Economy

When even free time becomes a problem: the deception of the artificial intelligence era

Political risk experts evaluate the effects of the AI ​​boom: less work means more space for oneself. The stability of states, however, is in danger

The spread of artificial intelligence is attracting the attention of political risk experts. In addition to numerous other aspects, the impact on the social stability of states is important. Indeed, artificial intelligence risks creating a society deeply divided between a narrow elite that controls technology and an impoverished and atomized majority, narcotized by digital platforms designed to maintain social peace through distraction.

The promise that AI could usher in an era of greater leisure for humanity is not new in economic history. As historian Benjamin Hunnicutt explains in his book Free time: the forgotten american dream, already in the nineteenth century working hours in industrialized nations progressively decreased with the enrichment of economies. The increase in free time was already considered one of the great blessings of technology according to Hunnicutt himself.

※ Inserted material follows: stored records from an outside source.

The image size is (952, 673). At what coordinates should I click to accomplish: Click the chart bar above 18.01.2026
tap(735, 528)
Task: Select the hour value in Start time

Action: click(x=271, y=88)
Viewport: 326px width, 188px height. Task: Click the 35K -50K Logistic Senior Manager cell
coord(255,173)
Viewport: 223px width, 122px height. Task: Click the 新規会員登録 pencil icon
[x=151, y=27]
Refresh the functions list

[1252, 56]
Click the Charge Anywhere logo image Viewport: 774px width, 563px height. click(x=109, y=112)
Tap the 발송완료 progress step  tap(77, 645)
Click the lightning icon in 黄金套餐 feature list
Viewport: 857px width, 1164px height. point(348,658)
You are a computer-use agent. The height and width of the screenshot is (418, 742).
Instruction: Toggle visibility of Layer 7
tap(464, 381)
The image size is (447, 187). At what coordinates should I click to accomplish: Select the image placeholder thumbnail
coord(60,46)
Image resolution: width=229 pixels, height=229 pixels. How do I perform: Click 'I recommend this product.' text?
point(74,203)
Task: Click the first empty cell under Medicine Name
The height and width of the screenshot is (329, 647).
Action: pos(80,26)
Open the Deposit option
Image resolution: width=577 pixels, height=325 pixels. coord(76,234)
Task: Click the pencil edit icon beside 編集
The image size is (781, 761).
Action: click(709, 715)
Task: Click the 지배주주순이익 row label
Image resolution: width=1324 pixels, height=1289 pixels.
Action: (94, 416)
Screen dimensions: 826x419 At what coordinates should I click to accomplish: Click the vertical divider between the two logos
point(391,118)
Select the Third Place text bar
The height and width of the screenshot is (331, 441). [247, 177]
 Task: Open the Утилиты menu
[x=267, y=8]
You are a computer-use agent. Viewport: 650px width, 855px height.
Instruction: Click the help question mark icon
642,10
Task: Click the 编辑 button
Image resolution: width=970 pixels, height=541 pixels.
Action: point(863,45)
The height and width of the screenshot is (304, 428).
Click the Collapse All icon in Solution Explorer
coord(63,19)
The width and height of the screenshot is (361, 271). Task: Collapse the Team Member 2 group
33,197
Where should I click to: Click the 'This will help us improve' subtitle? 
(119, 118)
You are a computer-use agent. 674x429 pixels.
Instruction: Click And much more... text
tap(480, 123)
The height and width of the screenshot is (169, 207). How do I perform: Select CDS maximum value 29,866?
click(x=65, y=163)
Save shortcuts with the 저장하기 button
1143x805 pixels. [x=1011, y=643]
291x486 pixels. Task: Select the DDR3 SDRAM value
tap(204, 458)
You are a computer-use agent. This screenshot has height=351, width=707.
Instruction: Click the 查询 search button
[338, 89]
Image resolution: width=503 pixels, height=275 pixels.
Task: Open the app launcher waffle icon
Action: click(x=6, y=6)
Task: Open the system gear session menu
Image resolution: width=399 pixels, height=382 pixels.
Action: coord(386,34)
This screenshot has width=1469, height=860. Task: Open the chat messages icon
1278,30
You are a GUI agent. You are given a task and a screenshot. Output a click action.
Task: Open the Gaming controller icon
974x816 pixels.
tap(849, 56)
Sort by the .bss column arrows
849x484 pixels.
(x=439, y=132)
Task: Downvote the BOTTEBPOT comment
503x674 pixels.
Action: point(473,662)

In the United Kingdom today, workers spend about half the hours per week at work that their counterparts in the mid-19th century spent in factories.

Some economists say they believe workers will “cash” those profits in the form of extra free time rather than higher incomes. Please note: a different distribution of work and free time is not a given. Having a digital golem working for you doesn’t mean you’ll spend your time doing yoga or traveling, or focusing on spirituality. The topic is not trivial, and the risk is of slipping into the same suggestions that characterized the initial phase of the 5 Star Movement in Italy. Take the United States, which is the country with the highest wages but also the one where people with the highest salaries tend to work the most. More than 40 percent of Americans who accrue paid leave don’t use it fully, according to a Pew Research Center survey.

Carlo Pelanda, in an essay from a few years ago entitled Futurization, indicated the risk of the Tower of Babel, that is, the atomization of societies, with the creation of myriads of micro identities and small groups that escape the single collective identity and create a soup of chaos. Pelanda’s vision captures a fundamental dynamic of the digital age: social fragmentation accelerated by information technologies. Recent research documents how the formation of micro-identities represents a paradoxical dynamic, capable of both intensifying polarization and eroding democratic norms and, conversely, strengthening them when strategically integrated into coalition-building efforts. The consequence is a society increasingly fragmented into identity micro-groups that communicate mainly within their own information bubbles, making dialogue and the construction of a shared collective identity – the community of destiny – necessary for social cohesion impossible.

The dichotomy between productivity growth and distribution of its benefits constitutes the crux of the social challenge posed by AI. Technology promises abundance but at the same time threatens to dramatically accentuate social polarization, making the rich richer and the poor poorer. If this trend were to be confirmed, there would be a red alert: the greater inequality would create cyclical destabilizations and would force governments to have to resort to instruments of social peace.

On the one hand, the use of fiscal instruments, such as citizens’ incomes, are difficult to sustain in terms of public finances, while the old “opium of the people”, i.e. traditional religions, seems insufficient to cushion the impact of AI externalities. On the other hand, we can already see an overabundant use of forms of digital narcosis devised in China. TikTok represents the best-known emblem of this strategy, which has long earned it a gloomy nickname: that of “digital fentanyl”.